Member companies of the Illinois Electronic Security Association (IESA) voted yesterday to end their chartered chapter relationship with the Electronic Security Association (ESA) by a vote of 38 to 7 in favor of the split. The impetus behind separating from the national association revolved around what the state chapter views as the best use of financial resources. The Illinois chapter for several years now has been battling against municipalities that enter the alarm monitoring business and authorize the taking over of Illinois alarm dealers’ subscriber accounts. 

“The IESA board chose to have this vote because we believe it’s the correct action to protect our livelihoods. We plan to devote the financial resources in the state to political solutions and actions that will help end the municipal monitoring problem that we’re facing here in this state,” said Kevin Lehan, executive director of IESA.

“This seems to be an Illinois-exclusive issue. We thought that using our resources as far as dues to address this problem in the state was the best action that we could take. We know that as an association we cannot litigate ourselves out of this issue. Millions of dollars have been spent by private companies and we’re not making much progress. So now we will seek relief via the legislative branch,” he said.

The IESA board has been in discussions with several lobbyist groups and hopes by year end to choose “a top-tier lobbyist who has the ability to help create a political solution,” Lehan described.
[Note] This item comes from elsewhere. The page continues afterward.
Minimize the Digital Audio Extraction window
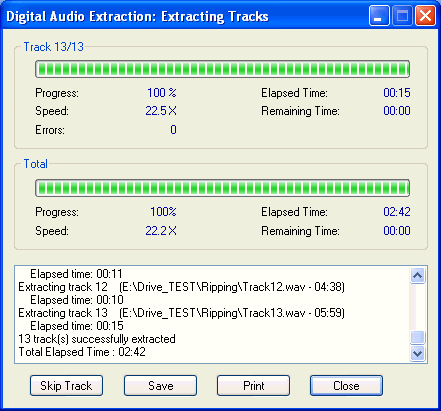441x411 pixels. tap(379, 16)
The most recent development in the issue with the municipalities, taking place in Schaumburg, Ill., is that following a meeting between IESA representatives and village fire officials in November, the village sent a detailed set of questions to the IESA asking for more information about the various technological monitoring solutions that IESA demonstrated. Lehan said IESA demonstrated things that Schaumburg officials didn’t know were possible and he believes the village is considering those options. (See:

“They also have a concern about the massive failure of the AES network just a few communities away from them. We referred them to the AES statement that this situation was a result of a French weather satellite. But they are definitely concerned,” Lehan said. (See

“The point is we have dialog going with them. We have been at the table with them, they’ve thought about what we’ve said. They’ve put effort and time and thought into our presentation away from our actual meetings. So we have them thinking — we are working with them. In the meantime, they’ve also used the IESA as a point of contacting alarm dealers to say, ‘Hey, we have an issue with this system; let’s get out there and fix it.’ When they communicate with us, we’re able to help solve their problems. It’s a good relationship; it’s the way that we should work together,” Lehan said.
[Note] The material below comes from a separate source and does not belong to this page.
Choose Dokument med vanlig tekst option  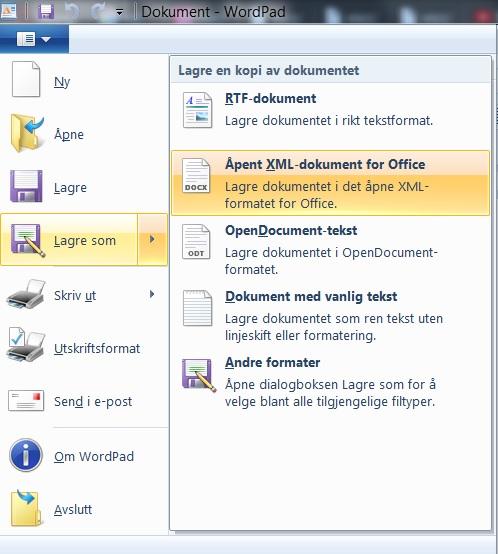pyautogui.click(x=330, y=316)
In IESA there are a total of 70 member companies, of which 45 voted. “We would have liked to have had 100 percent of membership vote, but we were very pleased with the outcome,” Lehan said. 
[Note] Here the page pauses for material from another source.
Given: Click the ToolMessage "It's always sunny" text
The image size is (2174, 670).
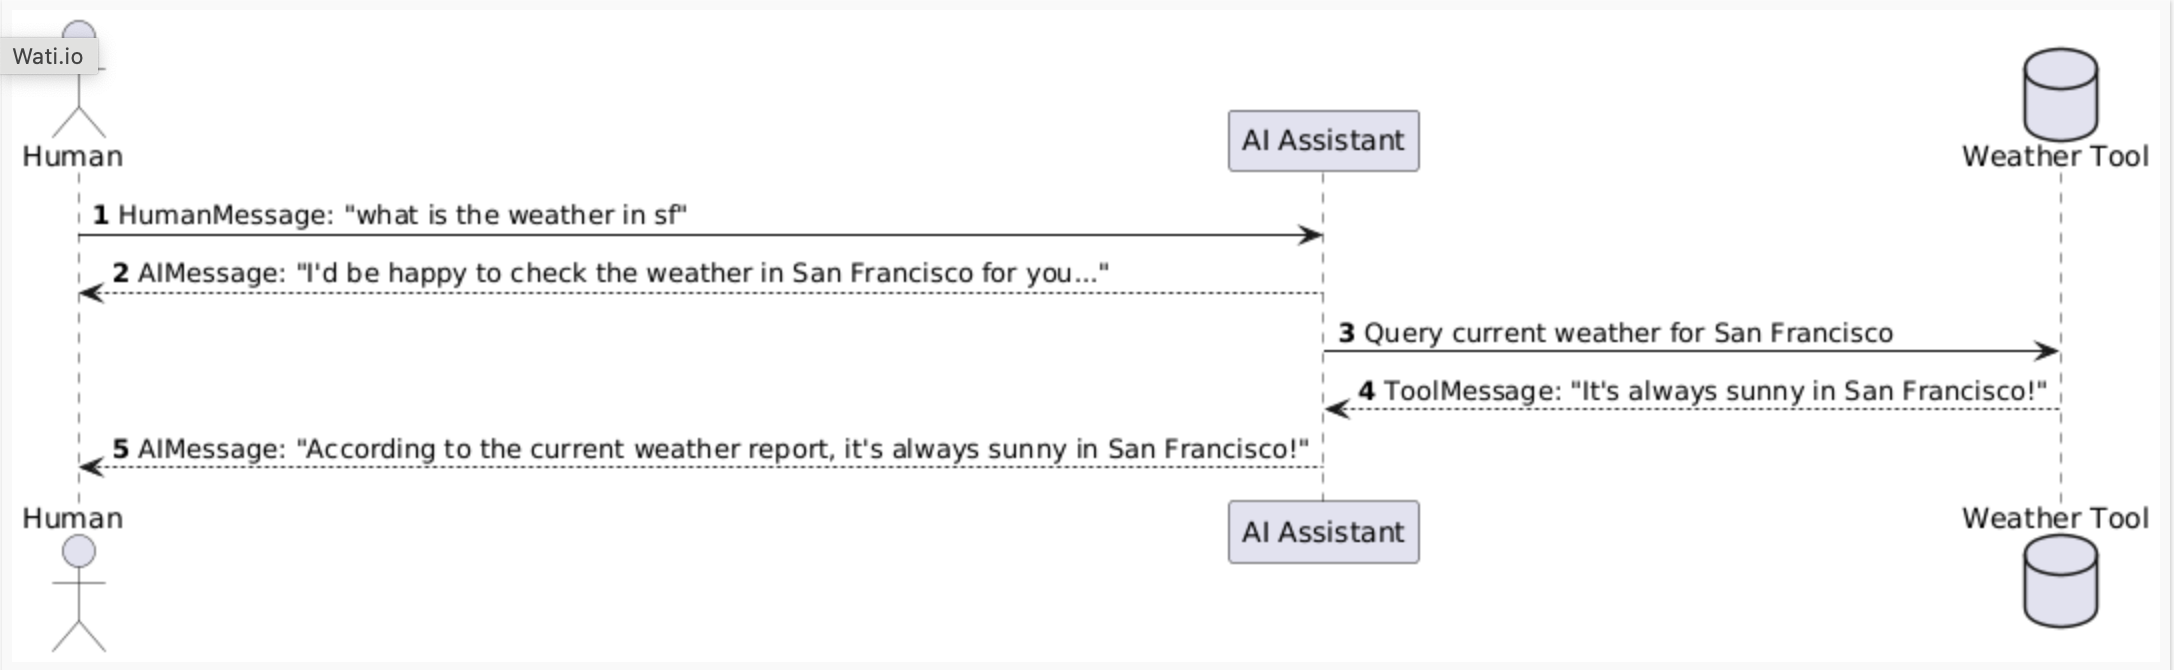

He explained that the “no” votes — the votes to stay with ESA — were, for the most part, companies that would identify themselves as national companies. “It would ultimately cost them a little bit more to remain active with the Illinois chapter. We understand that. To encourage their continued participation our board has decided to cap the dues for any company, whether they’re based here in Illinois or based elsewhere, at $2,500 annually for companies that have more than 151 employees in the state, so we just eliminated the national company category,” Lehan explained.

Several ESA representatives attended the IESA member appreciation dinner on November 9, including ESA President Angela White, and presented information about benefits of membership in ESA. Today, White told SDM, “We’re aware of the vote that was taken by IESA and will be working with IESA as to how best to terminate our Chapter Affiliation Agreement.”